■ EXERCISE DESCRIPTION:
Continue the merge commit and changelog diff about the Iris namespace notation below, starting right after its last line.

■ TEXT EXTRACT:
Merge branch 'nclose_subseteq' into 'master'

Use notation N @⊆ E to avoid ambiguity.

Since `nclose : namespace → coPset` is declared as a coercion, the notation `nclose N ⊆ E` was pretty printed as `N ⊆ E`. However, `N ⊆ E` could not be typechecked because type checking goes from left to right, and as such would look for an instance `SubsetEq namespace`, which causes the right hand side to be ill-typed.

See merge request !24

CHANGELOG.md

@@ -6,7 +6,7 @@ Coq development, but not every API-breaking change is listed.  Changes marked
 ## Iris 3.0 (unfinished)
 
 * There now is a deprecation process.  The modules `*.deprecated`
-  contains deprecated notations and definitions that are provided for
+  contain deprecated notations and definitions that are provided for
   backwards compatibility and will be removed in a future version of Iris.

■ INFORMATION SUPPLIED:
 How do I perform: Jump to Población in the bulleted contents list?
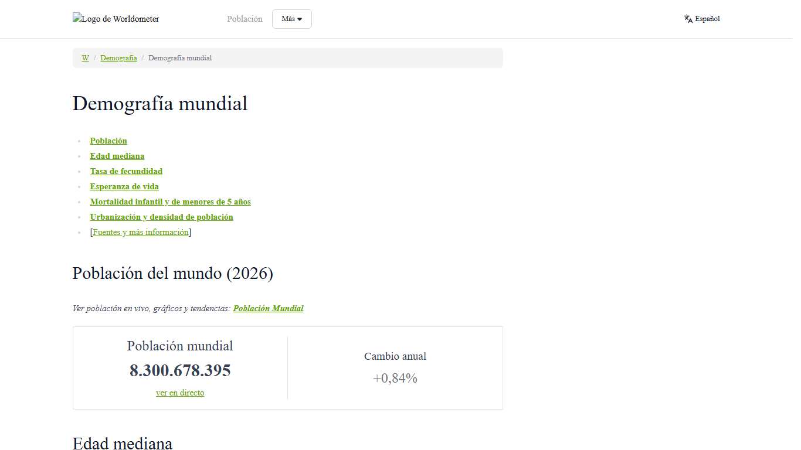[108, 141]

■ REPLY:
 * View shifts are radically simplified to just internalize frame-preserving
   updates.  Weakestpre is defined inside the logic, and invariants and view
@@ -22,6 +22,7 @@ Coq development, but not every API-breaking change is listed.  Changes marked
 * Changed notation for embedding Coq assertions into Iris.  The new notation
   is ⌜φ⌝.  Also removed `=` and `⊥` from the Iris scope.
   (The old notations are provided in `base_logic.deprecated`.)
+* Up-closure of namespaces is now a notation (↑) instead of a coercion.
 * With invariants and the physical state being handled in the logic, there
   is no longer any reason to demand the CMRA unit to be discrete.
 * The language can now fork off multiple threads at once.

base_logic/lib/auth.v

@@ -128,10 +128,10 @@ Section auth.
   Qed.
 
   Lemma auth_open E N γ a :
-    nclose N ⊆ E →
-    auth_ctx γ N f φ ∗ auth_own γ a ={E,E∖N}=∗ ∃ t,
+    ↑N ⊆ E →
+    auth_ctx γ N f φ ∗ auth_own γ a ={E,E∖↑N}=∗ ∃ t,
       ⌜a ≼ f t⌝ ∗ ▷ φ t ∗ ∀ u b,
-      ⌜(f t, a) ~l~> (f u, b)⌝ ∗ ▷ φ u ={E∖N,E}=∗ auth_own γ b.
+      ⌜(f t, a) ~l~> (f u, b)⌝ ∗ ▷ φ u ={E∖↑N,E}=∗ auth_own γ b.
   Proof.
     iIntros (?) "[#? Hγf]". rewrite /auth_ctx. iInv N as "Hinv" "Hclose".
     (* The following is essentially a very trivial composition of the accessors

base_logic/lib/boxes.v

@@ -105,7 +105,7 @@ Proof.
 Qed.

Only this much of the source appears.